Copy every line of the entries below without changing anything, and leave the pictures out of your copy.

→ Entries for locating text and elements
-- Begin --

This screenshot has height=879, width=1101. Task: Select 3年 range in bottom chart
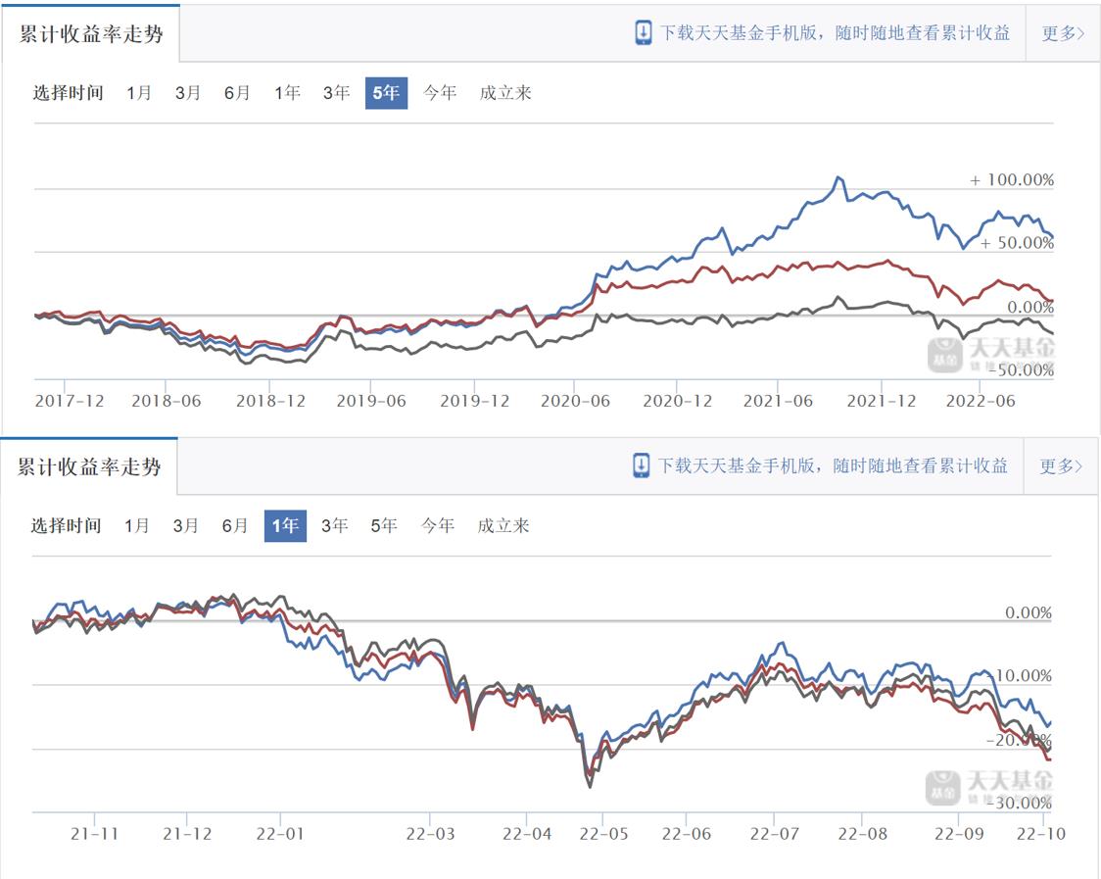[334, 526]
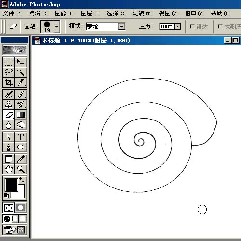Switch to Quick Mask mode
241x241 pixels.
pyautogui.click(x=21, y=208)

-- End --

→ FINAL ANSWER
This screenshot has height=879, width=1101. Task: Select 3年 range in bottom chart
[334, 526]
Switch to Quick Mask mode
241x241 pixels.
pyautogui.click(x=21, y=208)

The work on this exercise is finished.